The Securities and Exchange Commission (the “SEC”) recently issued important regulatory and compliance guidance for registered investment advisers. This alert summarizes:
- Statement of 2013 Division of Investment Management priorities by Director Norm Champ;
- Statement of the SEC’s 2013 National Examination Program priorities; and
- SEC Risk Alert regarding compliance with custody rule under the Investment Advisers Act of 1940, as amended (the “Advisers Act”).
Division Director Identifies 2013 Investment Management Priorities
Norm Champ, Director of the Division of Investment Management (the “Division”), recently provided insights into the Division’s priorities for 2013. On March 7, at the Practising Law Institute’s “Investment Management Institute” program, David Grim, Deputy Director of the Division, speaking on behalf of Champ, outlined the following short term and long term priorities.1 Short-term regulatory priorities include:
- Potential Money Market Mutual Fund Reform: In November 2012, after the SEC declined to adopt significant money market fund reform proposals, the Financial Stability Oversight Commission (“FSOC”) proposed controversial recommendations for money market fund reform.2 Champ stated that the SEC staff is currently “engaged with the Commissioners and hard at work on developing a money market fund reform recommendation.”
- Identity Theft Red Flags Rules: In February 2012, the SEC proposed rules and guidelines jointly with the Commodity Futures Trading Commission (the “CFTC”) requiring identity theft detection and prevention programs.

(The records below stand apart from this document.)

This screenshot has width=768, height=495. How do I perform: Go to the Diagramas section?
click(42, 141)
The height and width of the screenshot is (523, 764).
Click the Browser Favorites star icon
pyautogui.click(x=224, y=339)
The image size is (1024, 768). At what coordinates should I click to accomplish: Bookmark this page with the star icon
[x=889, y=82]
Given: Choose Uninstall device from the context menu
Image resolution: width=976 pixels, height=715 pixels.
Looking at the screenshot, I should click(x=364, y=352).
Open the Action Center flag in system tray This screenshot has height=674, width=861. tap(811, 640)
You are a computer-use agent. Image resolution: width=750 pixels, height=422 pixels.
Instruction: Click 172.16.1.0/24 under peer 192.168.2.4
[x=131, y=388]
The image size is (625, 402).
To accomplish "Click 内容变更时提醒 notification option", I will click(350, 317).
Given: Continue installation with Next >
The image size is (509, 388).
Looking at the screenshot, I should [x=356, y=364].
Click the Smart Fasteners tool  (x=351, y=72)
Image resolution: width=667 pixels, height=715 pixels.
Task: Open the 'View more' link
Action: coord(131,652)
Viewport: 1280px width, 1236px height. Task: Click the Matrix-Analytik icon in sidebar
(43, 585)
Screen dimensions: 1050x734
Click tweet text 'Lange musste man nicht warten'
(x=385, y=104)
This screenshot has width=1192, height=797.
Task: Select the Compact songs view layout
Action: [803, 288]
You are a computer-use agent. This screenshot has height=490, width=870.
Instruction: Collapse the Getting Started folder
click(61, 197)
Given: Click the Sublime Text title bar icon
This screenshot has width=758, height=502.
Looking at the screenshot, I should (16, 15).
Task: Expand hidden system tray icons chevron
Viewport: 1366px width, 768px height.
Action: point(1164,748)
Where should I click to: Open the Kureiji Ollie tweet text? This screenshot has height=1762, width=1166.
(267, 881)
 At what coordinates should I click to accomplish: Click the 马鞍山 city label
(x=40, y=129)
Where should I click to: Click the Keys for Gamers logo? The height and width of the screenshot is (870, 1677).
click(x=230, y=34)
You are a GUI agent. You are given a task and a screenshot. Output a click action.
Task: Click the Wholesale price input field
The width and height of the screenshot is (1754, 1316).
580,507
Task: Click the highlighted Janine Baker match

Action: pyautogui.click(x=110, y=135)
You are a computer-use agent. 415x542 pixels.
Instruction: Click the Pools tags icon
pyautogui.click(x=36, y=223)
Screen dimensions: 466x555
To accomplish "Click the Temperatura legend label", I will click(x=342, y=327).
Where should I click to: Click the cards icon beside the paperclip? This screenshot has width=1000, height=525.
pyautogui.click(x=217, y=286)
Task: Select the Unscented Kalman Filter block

According to Champ, the Division is working on final identity theft red flags rules to recommend to the SEC.
- Valuation Guidance: Champ indicated that the staff is developing long-awaited guidance designed to “level set requirements and make sure funds and their directors are aware of prudent practices that will lead to fair and accurate valuations.”
Champ also listed five longer-term regulatory initiatives:
- Variable Annuity Summary Prospectus: rulemaking to provide a short-form prospectus, similar to the format used by mutual funds, for variable annuities.
- ETF Rule: renewed efforts to adopt a rule to codify routinely granted exemptive relief for “plain vanilla” exchange-traded funds (“ETFs”).
- Enhancements to Fund Disclosures about Operations and Portfolio Holdings: initiative to explore more structured data reporting for mutual funds and other investment companies along the lines of money market reporting reforms adopted by the SEC in 2010.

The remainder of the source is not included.